• TEXTE D'ÉTUDE:

+ + +

Dans le même paragraphe, le juge Décary a continué en ces termes :

Dans Giron, la Cour n'a fait que constater que dans le domaine de la plausibilité, le caractère déraisonnable d'une décision peut être davantage palpable, donc plus facilement identifiable, puisque le récit apparaît à la face même du dossier. Giron, à notre avis, ne diminue en rien le fardeau d'un appelant de démontrer que les inférences tirées par le tribunal ne pouvaient pas raisonnablement l'être.

Quant au renvoi à _ Giron _, il s'agit de Giron c. Ministre de l'Emploi et de l'Immigration[2].

[8]    Vu les faits, je suis convaincu que les conclusions tirées par la SPR sont si déraisonnables qu'elles nécessitent l'intervention de la Cour. Ces conclusions sont fondées sur un profil stéréotypé qui ne peut tout simplement pas s'appliquer à toute personne ayant une orientation homosexuelle et à tous les prêtres de l'Église catholique romaine. Elles ne tiennent compte ni des arguments ni du témoignage vraisemblable fournis par le demandeur dans son explication.

[9]         C'est pour ces motifs que, à la clôture de l'audition de la présente demande de contrôle judiciaire, j'ai informé les avocats que la demande serait accueillie.


[10]       Une autre question mérite quelques commentaires. La SPR disposait d'une évaluation psychologique du demandeur faite après l'arrivée du demandeur au Canada. La psychologue a conclu que, d'après elle, le demandeur souffrait de stress post-traumatique lorsqu'elle l'avait examiné.

[11]       Dans ses motifs, la SPR a écrit :

[...] je n'accepte pas ce diagnostic car je conclus que le témoin n'est ni crédible ni digne de foi.

[12]       S'il était loisible à la SPR de décider de la valeur, s'il y en avait une, à donner à l'évaluation faite par la psychologue, il ne lui était pas loisible de rejeter le diagnostic de la psychologue. Si la SPR est sans aucun doute un tribunal spécialisé, comme l'a fait remarquer le juge Décary dans les extraits de l'arrêt Aguebor, précédemment cités dans les présents motifs, elle n'est certainement pas un tribunal spécialisé dans le domaine de l'évaluation psychologique. L'avocat du défendeur a plaidé devant moi que les mots que j'ai cités relativement au fait de n'avoir pas accepté un diagnostic professionnel étaient, vraisemblablement, tout simplement une imprécision de langage; je suis convaincu qu'il n'est tout simplement pas loisible à la SPR d'avoir une telle _ imprécision de langage _. Cette conclusion n'est pas déterminante dans la décision d'accueillir la présente demande de contrôle judiciaire.

+ + +

(Éléments conservés d'une collection)
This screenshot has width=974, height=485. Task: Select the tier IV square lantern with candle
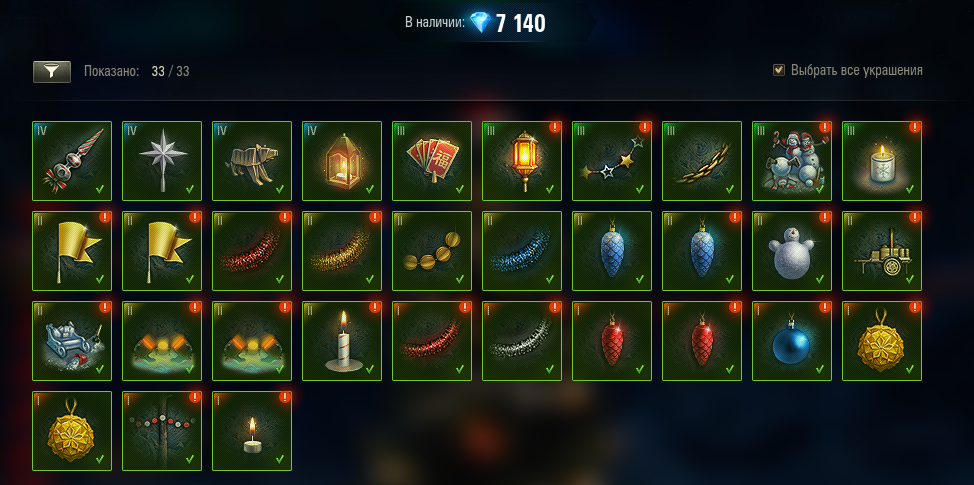pos(342,161)
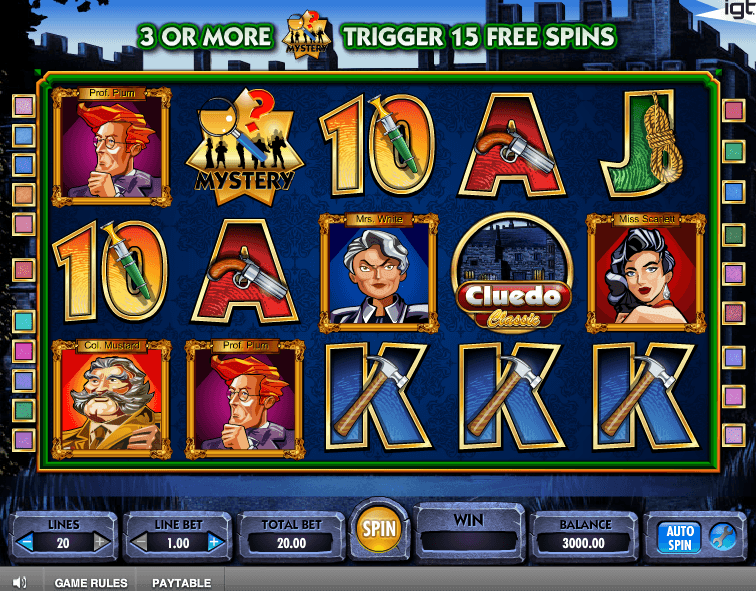
Task: Decrease number of lines with minus arrow
Action: click(26, 542)
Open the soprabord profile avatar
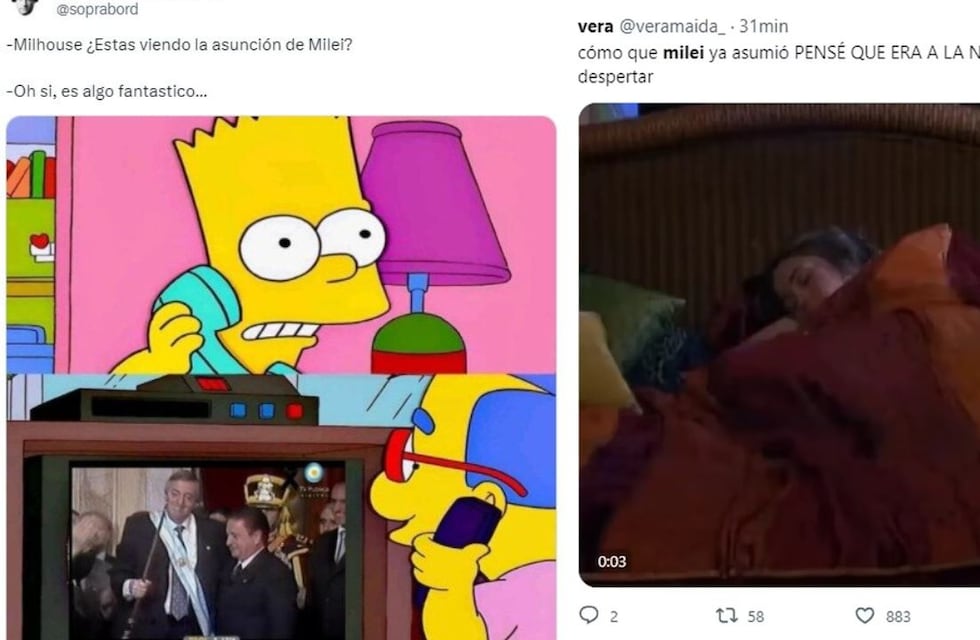This screenshot has width=980, height=640. tap(25, 6)
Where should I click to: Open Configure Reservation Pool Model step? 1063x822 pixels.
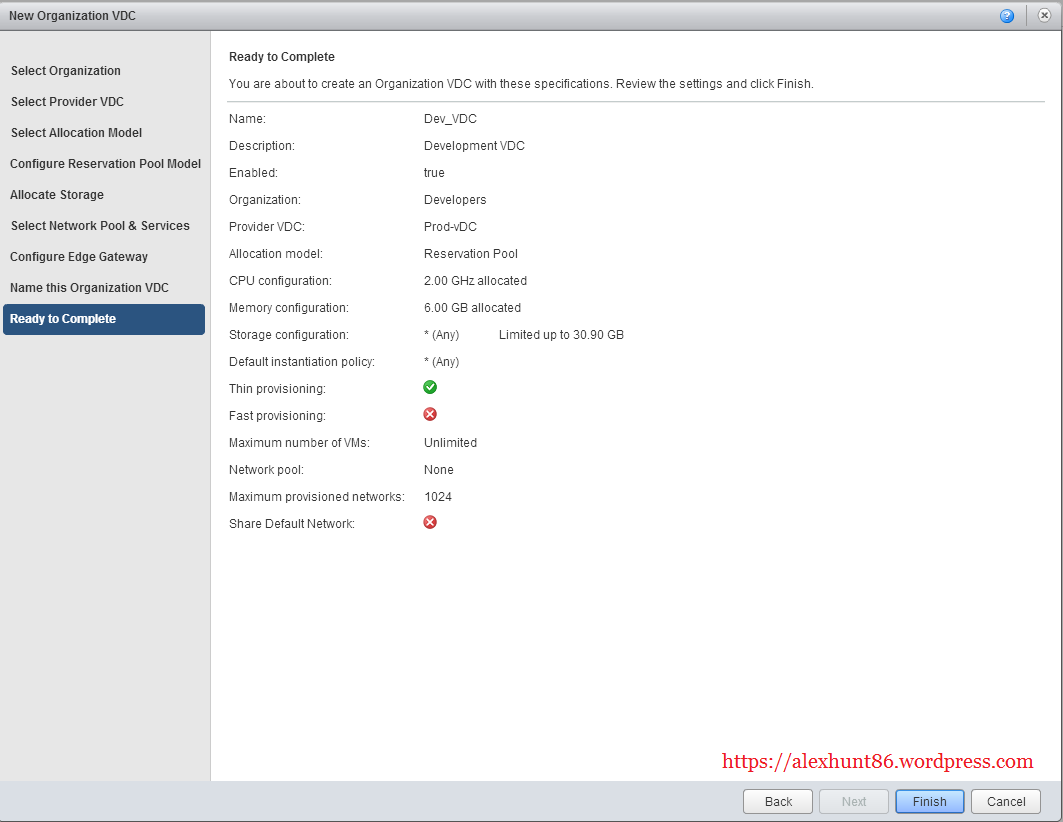click(x=105, y=164)
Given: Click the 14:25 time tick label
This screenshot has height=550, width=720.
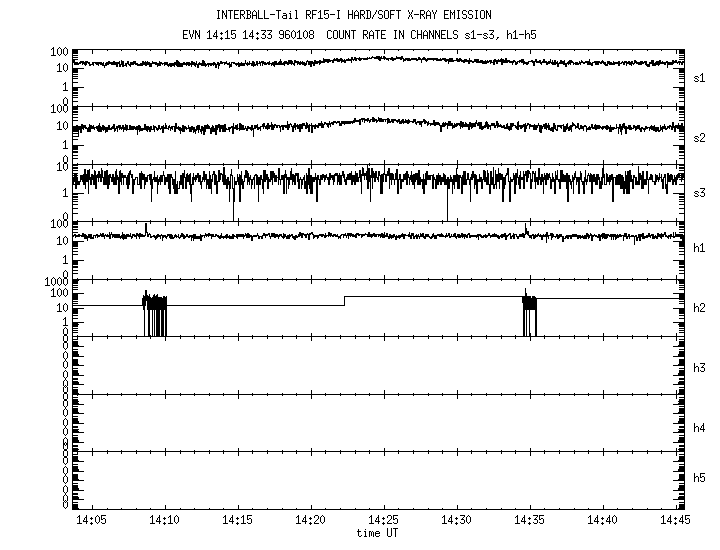Looking at the screenshot, I should pyautogui.click(x=383, y=521).
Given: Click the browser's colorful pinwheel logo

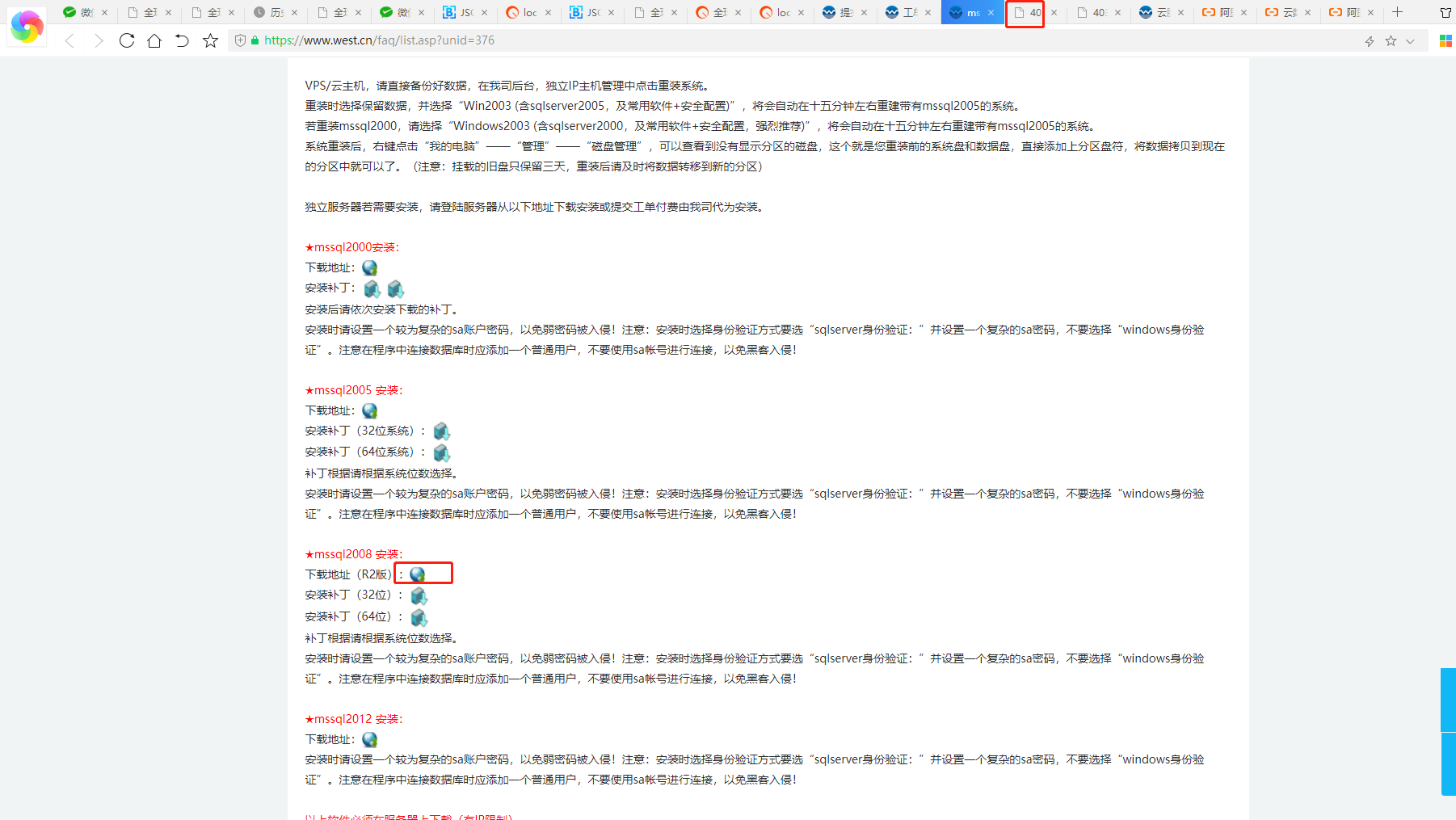Looking at the screenshot, I should click(x=27, y=27).
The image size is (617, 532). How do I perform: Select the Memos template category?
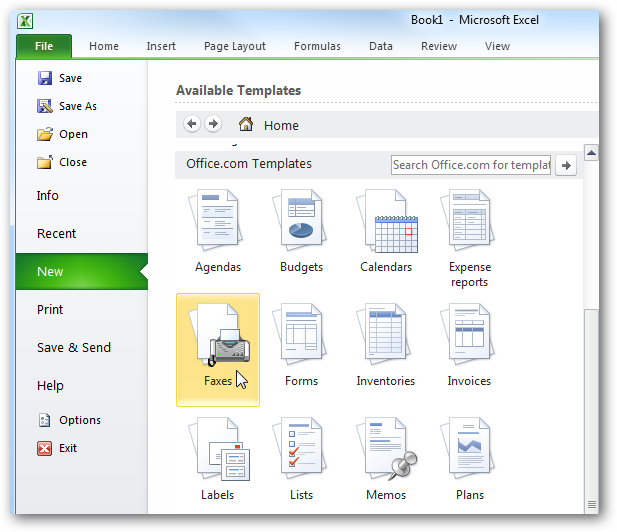[x=386, y=460]
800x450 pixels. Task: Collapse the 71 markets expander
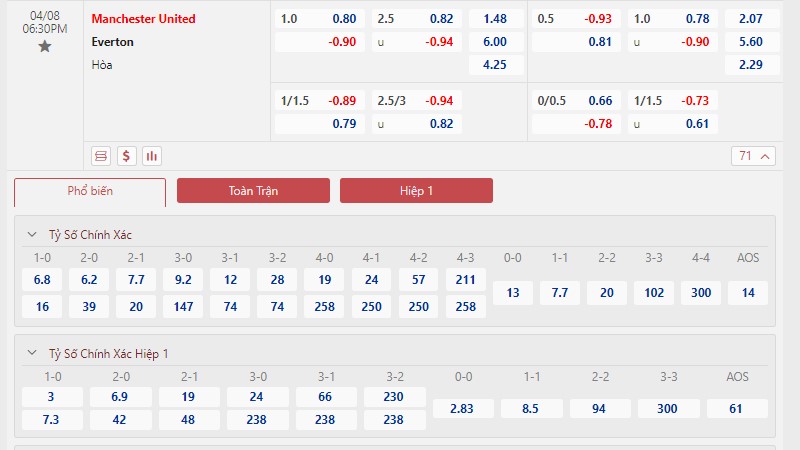point(754,156)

+ + +

• CONSIGNE A:
Recopiez mot pour mot le passage de l'extrait du jugement qui commence par « Quant au renvoi » et se poursuit jusqu'à « dans son explication. ».
• CONSIGNE B:
Rédigez la suite de l'extrait du jugement sur le contrôle judiciaire, à partir de l'endroit où il s'arrête.
Ces données n'interviennent aucunement dans l'exercice.

• RÉPONSE ATTENDUE A:
Quant au renvoi à _ Giron _, il s'agit de Giron c. Ministre de l'Emploi et de l'Immigration[2].

[8]    Vu les faits, je suis convaincu que les conclusions tirées par la SPR sont si déraisonnables qu'elles nécessitent l'intervention de la Cour. Ces conclusions sont fondées sur un profil stéréotypé qui ne peut tout simplement pas s'appliquer à toute personne ayant une orientation homosexuelle et à tous les prêtres de l'Église catholique romaine. Elles ne tiennent compte ni des arguments ni du témoignage vraisemblable fournis par le demandeur dans son explication.

• RÉPONSE ATTENDUE B:
[13]       À la clôture de l'audition de la présente affaire, lorsqu'ils ont été informés que la présente demande de contrôle judiciaire serait accueillie, aucun des avocats n'a recommandé la certification d'une question. Je suis d'accord avec les avocats que la présente affaire ne soulève aucune question grave de portée générale qui justifie une certification. Aucune question ne sera certifiée.             

_ Frederick E. Gibson _

Juge

Ottawa (Ontario)

Le 30 octobre 2003                  

Traduction certifiée conforme

Jean Maurice Djossou, LL.D.


                                                    COUR FÉDÉRALE

                       AVOCATS INSCRITS AU DOSSIER

DOSSIER :                                                         IMM-5873-02

INTITULÉ :                                                        YURIY TREMBLIUK

c.

MCI

LIEU DE L'AUDIENCE :                                             TORONTO (ONTARIO)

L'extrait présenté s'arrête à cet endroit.